Supervised Learning with GCN

Graph neural networks (GNNs) combines superiority of both graph analytics and machine learning. GraphScope provides the capability to process learning tasks. In this tutorial, we demostrate how GraphScope trains a model with GCN.

The learning task is node classification on a citation network. In this task, the algorithm has to determine the label of the nodes in Cora dataset. The dataset consists of academic publications as the nodes and the citations between them as the links: if publication A cites publication B, then the graph has an edge from A to B. The nodes are classified into one of seven subjects, and our model will learn to predict this subject.

In this task, we use Graph Convolution Network (GCN) to train the model. The core of the GCN neural network model is a "graph convolution" layer. This layer is similar to a conventional dense layer, augmented by the graph adjacency matrix to use information about a node's connections.
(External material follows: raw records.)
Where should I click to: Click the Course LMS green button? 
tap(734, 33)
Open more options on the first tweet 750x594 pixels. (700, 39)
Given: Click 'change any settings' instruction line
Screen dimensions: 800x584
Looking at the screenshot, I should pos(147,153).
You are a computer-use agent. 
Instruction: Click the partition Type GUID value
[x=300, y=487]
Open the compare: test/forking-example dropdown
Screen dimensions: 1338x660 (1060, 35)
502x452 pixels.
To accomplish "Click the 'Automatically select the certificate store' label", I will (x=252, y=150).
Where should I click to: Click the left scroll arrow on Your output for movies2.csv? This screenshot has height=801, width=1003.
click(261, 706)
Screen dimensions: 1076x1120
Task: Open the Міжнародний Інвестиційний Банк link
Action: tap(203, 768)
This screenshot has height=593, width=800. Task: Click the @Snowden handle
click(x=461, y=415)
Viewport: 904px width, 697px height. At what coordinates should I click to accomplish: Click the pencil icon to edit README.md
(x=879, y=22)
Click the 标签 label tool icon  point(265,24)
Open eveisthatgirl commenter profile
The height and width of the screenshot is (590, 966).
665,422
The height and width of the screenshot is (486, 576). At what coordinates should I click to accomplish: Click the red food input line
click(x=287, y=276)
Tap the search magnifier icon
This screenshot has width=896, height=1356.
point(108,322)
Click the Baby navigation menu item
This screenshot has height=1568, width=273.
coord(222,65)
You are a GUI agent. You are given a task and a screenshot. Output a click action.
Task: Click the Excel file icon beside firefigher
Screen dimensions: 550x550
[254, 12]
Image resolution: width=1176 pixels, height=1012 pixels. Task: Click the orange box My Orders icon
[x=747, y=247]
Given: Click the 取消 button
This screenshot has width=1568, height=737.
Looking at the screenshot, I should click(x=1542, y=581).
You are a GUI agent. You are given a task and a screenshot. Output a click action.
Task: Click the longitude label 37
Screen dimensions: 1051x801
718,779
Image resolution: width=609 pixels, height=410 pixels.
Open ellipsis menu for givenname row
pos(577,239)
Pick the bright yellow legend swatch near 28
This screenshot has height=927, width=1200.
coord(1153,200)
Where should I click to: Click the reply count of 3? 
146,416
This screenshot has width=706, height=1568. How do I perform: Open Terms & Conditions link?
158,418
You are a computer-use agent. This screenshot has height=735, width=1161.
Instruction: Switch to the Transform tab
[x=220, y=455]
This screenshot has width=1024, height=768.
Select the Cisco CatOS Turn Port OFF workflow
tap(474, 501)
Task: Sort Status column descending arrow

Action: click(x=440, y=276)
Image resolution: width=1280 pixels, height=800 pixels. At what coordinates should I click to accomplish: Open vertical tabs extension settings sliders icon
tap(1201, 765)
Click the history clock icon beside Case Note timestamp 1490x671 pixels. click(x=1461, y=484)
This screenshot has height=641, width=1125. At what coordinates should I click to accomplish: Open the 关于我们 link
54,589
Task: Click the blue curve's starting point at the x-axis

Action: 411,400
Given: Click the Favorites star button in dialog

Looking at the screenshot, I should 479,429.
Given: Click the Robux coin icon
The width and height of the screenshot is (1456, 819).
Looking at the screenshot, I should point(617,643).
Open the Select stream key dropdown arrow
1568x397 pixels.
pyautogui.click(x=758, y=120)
This tutorial has the following steps:

  • Creating a session and loading graph
  • Launching learning engine and attaching the loaded graph.
  • Defining train process with builtin GCN model and config hyperparameters
  • Training and evaluating

First, let's create a session and load the dataset as a graph.

In [ ]:
import os
import graphscope

k8s_volumes = {
    "data": {
        "type": "hostPath",
          "field": {
          "path": "/testingdata",
          "type": "Directory"
        },
        "mounts": {
          "mountPath": "/home/jovyan/datasets",
          "readOnly": True
        }
    }
}

# create session
graphscope.set_option(show_log=True)
sess = graphscope.session(k8s_volumes=k8s_volumes)

# loading cora graph
graph = sess.g()
graph = graph.add_vertices("/home/jovyan/datasets/cora/node.csv", "paper")
graph = graph.add_edges("/home/jovyan/datasets/cora/edge.csv", "cites")

Then, we need to define a feature list for training. The training feature list should be seleted from the vertex properties. In this case, we choose all the properties prefix with "feat_" as the training features.

With the featrue list, next we launch a learning engine with the learning method of session. (You may find the detail of the method on Session.)

In this case, we specify the GCN training over paper nodes and cites edges.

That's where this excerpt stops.